Singkat cerita, umar dan salma berhasil membawa tsa’labah ke hadapan Rasulullah. Setibanya, di depan rama rasul, Tsa’labah tidak mau menemuinya. Ia merasa dirinya yang penuh dosa tidak pantas bertemu dengan sang utusan Allah. Setelah dibujuk oleh para shabahat atas permintaan nabi, akhirnya tsa’alabah mau menemui rasul. 

Rasul menyambut tsa’labah dengan hangat. Tidak tau mengapa, air mata tsa’labah mengucur deras saat itu. Rasul pun meletakkan kepala tsa’labah di atas pangkuan paha beliau. Setelah terjadi beberapa percakapan, akhirnya tsa’labah menghembuskan nafas terakhir di pangkuan sang utusan Allah. 

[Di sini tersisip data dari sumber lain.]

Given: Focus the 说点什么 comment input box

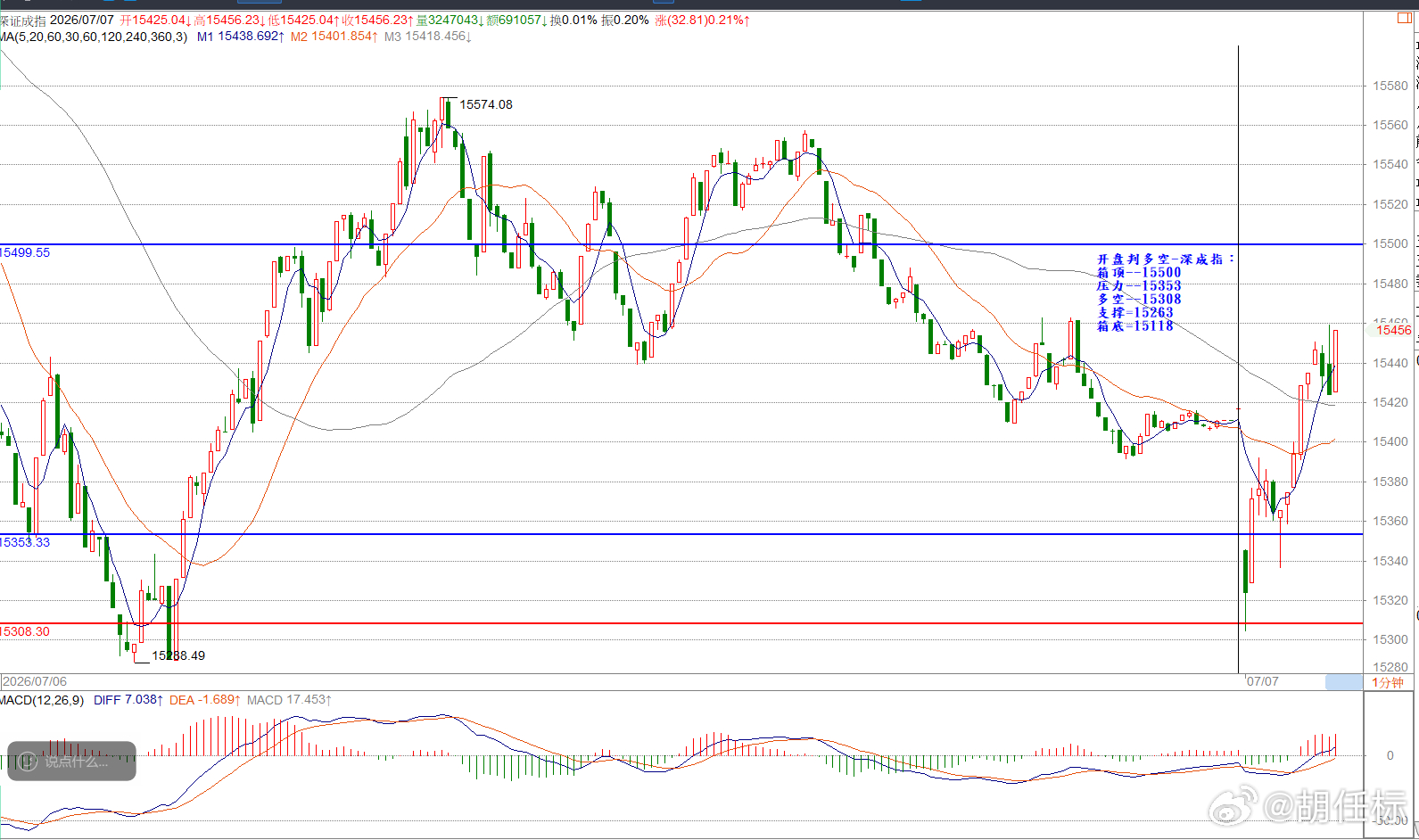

Di bantu para sahabat, Rasul mengurus sendiri pengurusan jenaza Tsa’labah. Beliau yang memandikan, mengkafani, meyolatkan dan memakamkannya. Ada cerita menarik, ketika beliau memikul jenazah tsa’alabah ke kuburan bersama para sahabat. Ketika itu, para sahabat terheran-heran dengan jalan Nabi. Seolah-olah beliau berjalan di tengah padatnya manusia. padahal, hanya beberapa sahabat yang memikul jasad tsa’labah, sedangkan sahabat lainnya mengikuti dari belakang. Ketika salah seorang sahabaht menanyakan keanehan itu, Rasul menjawab. Celakah kalian, sesungguhnya para malaikat berbondong-bondong ikut memikul jenazah tsa’lbah bersamaku sehingga aku kesulitan untuk berjalan.

Disadur dari cerita Syiakh Muhammad Al Arifi dalam sebuah ceramah beliau yang diunggah ke Youtube. Ahad, 22 September 2013.